# Problem requirements
Could you retype, exactly as written, every line from the top of the records through the line that contains "You are a computer-use agent. The image"?
:: Given entries
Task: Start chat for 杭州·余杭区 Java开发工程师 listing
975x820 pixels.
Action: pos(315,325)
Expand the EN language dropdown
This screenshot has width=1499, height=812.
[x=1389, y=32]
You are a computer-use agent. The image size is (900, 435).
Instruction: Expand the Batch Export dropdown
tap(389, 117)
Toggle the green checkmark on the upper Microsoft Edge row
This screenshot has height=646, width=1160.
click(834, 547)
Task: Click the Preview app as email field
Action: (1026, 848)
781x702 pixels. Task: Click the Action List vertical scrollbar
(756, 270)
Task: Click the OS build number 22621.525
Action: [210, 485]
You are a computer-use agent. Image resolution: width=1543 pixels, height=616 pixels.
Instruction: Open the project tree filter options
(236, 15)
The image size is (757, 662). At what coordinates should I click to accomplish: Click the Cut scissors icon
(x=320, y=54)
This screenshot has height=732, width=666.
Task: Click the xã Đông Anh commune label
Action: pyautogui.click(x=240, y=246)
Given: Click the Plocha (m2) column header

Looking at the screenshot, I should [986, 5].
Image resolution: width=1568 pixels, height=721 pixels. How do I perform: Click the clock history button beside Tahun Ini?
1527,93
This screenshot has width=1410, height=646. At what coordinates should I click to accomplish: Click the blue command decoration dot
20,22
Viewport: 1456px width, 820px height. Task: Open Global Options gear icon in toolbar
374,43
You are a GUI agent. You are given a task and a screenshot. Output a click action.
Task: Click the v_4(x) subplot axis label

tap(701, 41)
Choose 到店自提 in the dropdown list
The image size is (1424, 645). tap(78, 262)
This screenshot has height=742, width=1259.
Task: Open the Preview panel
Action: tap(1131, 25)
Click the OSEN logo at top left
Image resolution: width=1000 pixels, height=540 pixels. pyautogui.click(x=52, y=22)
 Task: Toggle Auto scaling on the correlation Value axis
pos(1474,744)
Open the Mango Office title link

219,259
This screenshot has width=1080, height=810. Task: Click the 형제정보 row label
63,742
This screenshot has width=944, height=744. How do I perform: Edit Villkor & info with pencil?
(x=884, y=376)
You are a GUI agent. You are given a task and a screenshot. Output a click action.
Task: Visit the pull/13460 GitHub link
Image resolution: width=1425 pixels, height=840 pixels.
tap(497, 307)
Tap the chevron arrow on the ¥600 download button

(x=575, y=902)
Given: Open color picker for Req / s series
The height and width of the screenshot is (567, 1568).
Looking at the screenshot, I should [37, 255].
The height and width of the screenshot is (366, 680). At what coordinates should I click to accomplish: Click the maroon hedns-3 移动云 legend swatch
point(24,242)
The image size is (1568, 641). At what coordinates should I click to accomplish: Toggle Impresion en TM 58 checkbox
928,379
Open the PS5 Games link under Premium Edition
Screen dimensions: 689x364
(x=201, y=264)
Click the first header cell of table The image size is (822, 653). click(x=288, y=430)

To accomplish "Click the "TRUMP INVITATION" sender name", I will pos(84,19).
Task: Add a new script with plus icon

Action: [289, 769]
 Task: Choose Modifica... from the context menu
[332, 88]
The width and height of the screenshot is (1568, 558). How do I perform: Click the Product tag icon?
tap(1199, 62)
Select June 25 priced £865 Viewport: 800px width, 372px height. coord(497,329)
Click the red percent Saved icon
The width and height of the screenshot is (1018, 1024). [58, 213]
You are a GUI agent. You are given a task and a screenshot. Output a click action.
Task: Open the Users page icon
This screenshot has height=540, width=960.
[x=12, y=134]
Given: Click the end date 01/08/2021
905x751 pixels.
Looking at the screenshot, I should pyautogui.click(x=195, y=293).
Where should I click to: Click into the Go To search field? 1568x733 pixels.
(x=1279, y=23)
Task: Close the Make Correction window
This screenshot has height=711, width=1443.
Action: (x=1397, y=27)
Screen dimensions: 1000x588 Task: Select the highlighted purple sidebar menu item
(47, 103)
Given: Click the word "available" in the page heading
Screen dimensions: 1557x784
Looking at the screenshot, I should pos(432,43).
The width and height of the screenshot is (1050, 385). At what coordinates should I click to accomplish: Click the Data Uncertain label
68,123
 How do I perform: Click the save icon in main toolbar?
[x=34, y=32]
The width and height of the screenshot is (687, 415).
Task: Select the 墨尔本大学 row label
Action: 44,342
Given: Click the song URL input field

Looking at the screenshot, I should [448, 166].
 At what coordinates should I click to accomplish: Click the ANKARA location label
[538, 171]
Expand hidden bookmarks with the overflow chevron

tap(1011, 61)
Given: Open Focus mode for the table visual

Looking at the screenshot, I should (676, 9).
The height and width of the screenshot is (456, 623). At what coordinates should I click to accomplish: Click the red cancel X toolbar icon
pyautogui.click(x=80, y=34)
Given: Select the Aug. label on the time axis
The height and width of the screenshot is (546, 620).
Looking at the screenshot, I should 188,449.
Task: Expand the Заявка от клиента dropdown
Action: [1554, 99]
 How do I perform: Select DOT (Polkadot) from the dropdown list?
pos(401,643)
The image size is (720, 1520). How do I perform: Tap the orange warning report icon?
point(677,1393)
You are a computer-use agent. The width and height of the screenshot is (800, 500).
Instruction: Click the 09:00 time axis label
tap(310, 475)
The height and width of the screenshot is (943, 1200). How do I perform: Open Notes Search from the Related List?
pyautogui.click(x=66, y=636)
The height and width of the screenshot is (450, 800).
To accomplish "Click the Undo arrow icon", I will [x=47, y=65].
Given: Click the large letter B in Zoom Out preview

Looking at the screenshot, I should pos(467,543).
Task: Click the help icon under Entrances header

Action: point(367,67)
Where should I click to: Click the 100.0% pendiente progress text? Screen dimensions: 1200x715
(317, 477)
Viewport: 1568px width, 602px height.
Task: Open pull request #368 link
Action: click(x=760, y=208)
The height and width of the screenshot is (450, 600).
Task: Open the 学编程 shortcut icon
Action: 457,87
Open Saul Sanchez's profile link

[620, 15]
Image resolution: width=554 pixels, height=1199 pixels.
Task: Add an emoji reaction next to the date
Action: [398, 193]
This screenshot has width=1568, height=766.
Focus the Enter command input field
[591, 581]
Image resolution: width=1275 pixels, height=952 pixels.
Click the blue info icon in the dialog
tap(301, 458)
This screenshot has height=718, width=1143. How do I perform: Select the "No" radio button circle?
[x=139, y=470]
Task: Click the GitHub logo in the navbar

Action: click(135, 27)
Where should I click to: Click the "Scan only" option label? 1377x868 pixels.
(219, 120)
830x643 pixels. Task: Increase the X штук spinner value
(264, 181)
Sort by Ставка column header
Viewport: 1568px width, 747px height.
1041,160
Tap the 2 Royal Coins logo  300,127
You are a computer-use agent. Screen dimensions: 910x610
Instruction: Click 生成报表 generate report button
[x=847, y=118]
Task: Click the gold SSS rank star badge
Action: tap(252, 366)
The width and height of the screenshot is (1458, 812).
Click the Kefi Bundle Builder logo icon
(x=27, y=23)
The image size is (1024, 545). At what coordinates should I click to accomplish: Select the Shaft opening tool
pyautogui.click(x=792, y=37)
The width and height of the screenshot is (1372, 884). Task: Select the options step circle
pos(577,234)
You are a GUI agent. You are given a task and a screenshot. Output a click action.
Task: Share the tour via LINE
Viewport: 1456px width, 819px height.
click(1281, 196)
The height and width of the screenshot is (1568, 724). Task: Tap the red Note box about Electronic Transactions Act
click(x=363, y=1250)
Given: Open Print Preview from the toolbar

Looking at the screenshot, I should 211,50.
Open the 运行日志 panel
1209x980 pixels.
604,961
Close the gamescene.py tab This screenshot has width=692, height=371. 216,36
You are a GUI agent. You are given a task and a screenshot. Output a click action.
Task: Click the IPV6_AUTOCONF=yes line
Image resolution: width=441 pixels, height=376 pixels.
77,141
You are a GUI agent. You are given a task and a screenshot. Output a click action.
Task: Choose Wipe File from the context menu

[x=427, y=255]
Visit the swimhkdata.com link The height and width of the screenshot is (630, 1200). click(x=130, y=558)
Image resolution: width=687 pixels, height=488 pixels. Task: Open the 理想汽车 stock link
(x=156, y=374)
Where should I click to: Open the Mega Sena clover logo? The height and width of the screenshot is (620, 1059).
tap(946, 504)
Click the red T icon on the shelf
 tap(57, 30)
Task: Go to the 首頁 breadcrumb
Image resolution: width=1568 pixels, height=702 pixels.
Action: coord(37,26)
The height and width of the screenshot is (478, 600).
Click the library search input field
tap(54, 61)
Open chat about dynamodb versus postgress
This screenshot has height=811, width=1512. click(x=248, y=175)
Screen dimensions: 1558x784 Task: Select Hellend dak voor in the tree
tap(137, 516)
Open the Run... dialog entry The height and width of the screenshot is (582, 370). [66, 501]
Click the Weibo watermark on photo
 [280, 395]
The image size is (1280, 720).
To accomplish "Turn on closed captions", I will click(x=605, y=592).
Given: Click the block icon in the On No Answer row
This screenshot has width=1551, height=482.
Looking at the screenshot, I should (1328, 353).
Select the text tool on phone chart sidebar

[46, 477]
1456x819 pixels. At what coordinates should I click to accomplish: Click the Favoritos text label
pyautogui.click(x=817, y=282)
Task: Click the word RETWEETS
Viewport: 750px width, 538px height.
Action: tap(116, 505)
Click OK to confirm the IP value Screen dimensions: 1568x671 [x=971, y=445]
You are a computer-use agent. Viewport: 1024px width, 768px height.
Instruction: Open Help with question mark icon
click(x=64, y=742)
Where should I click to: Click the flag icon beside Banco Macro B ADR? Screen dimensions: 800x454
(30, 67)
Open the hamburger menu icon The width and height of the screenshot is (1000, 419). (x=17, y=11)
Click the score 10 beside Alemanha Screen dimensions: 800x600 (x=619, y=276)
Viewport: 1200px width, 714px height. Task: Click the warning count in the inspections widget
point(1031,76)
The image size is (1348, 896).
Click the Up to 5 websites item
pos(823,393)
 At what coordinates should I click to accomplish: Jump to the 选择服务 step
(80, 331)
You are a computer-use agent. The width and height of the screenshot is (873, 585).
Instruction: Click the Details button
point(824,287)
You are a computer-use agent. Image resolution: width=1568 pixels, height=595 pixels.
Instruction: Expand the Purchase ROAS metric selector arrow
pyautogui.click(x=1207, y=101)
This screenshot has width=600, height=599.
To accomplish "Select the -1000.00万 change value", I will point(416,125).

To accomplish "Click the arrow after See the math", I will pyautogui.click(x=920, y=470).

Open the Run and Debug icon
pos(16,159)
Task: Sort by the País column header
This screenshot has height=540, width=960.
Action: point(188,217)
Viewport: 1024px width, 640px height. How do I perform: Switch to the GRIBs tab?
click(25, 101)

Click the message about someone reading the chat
::::
# Task solution
Task: Start chat for 杭州·余杭区 Java开发工程师 listing
975x820 pixels.
Action: pos(315,325)
Expand the EN language dropdown
This screenshot has width=1499, height=812.
[x=1389, y=32]
You are a computer-use agent. The image size is (900, 435).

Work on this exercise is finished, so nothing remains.